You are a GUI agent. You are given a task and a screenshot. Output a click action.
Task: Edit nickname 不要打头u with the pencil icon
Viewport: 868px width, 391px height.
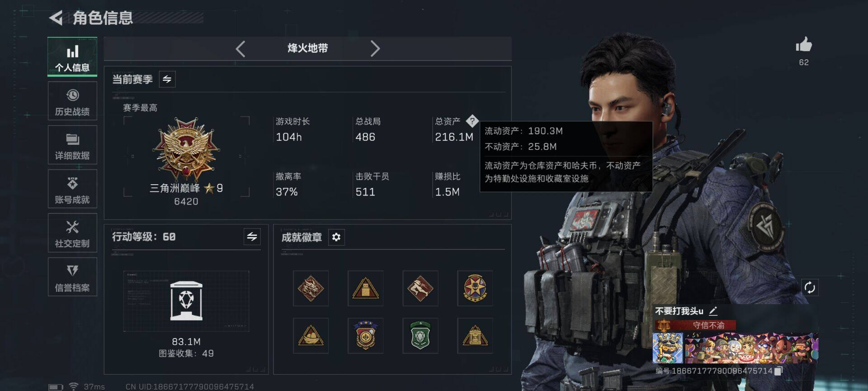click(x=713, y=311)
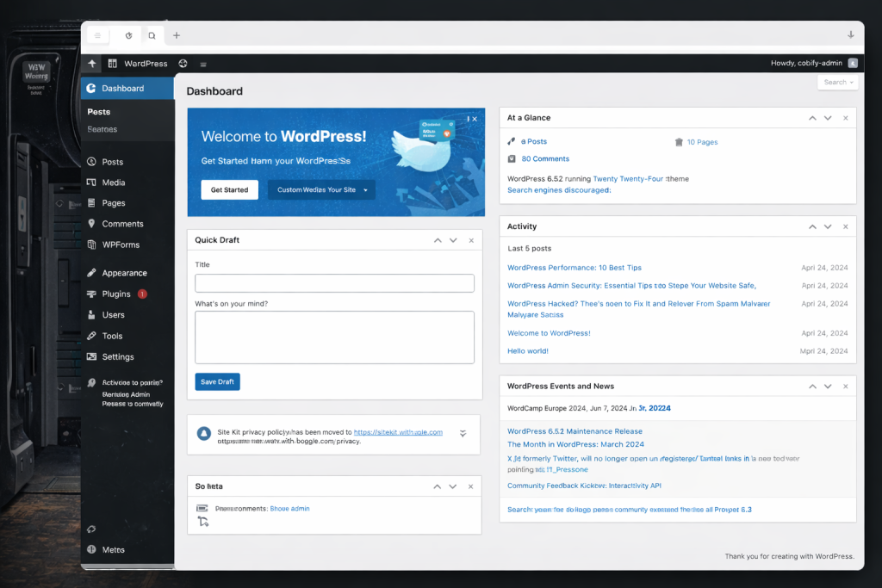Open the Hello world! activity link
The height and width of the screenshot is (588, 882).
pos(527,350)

...

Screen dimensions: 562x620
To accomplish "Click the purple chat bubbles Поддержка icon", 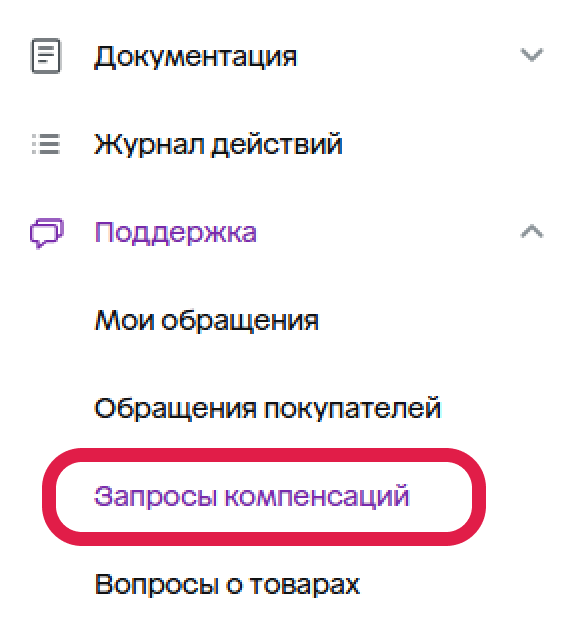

--

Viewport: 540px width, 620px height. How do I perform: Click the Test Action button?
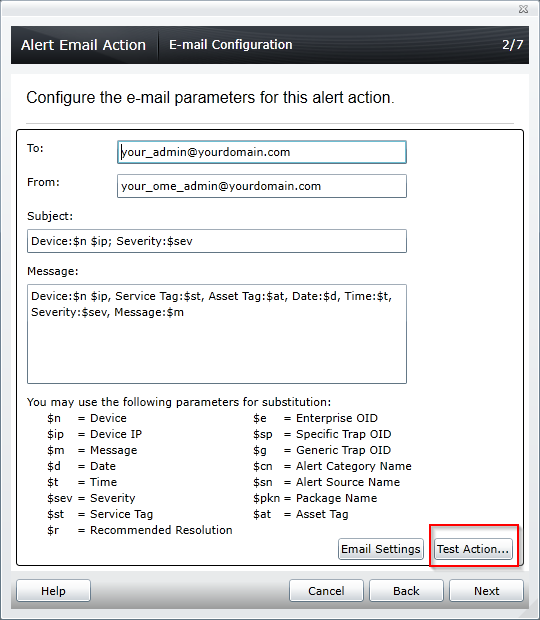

◆ What to work on
Write out word for word the lines of the listing above from the line with "Screen dimensions: 562x620" to the line with "the purple chat", taking in both of those lines but no pictures.

◆ Solution to the problem
Screen dimensions: 562x620
To accomplish "Click the purple chat bubbles Поддержка icon", 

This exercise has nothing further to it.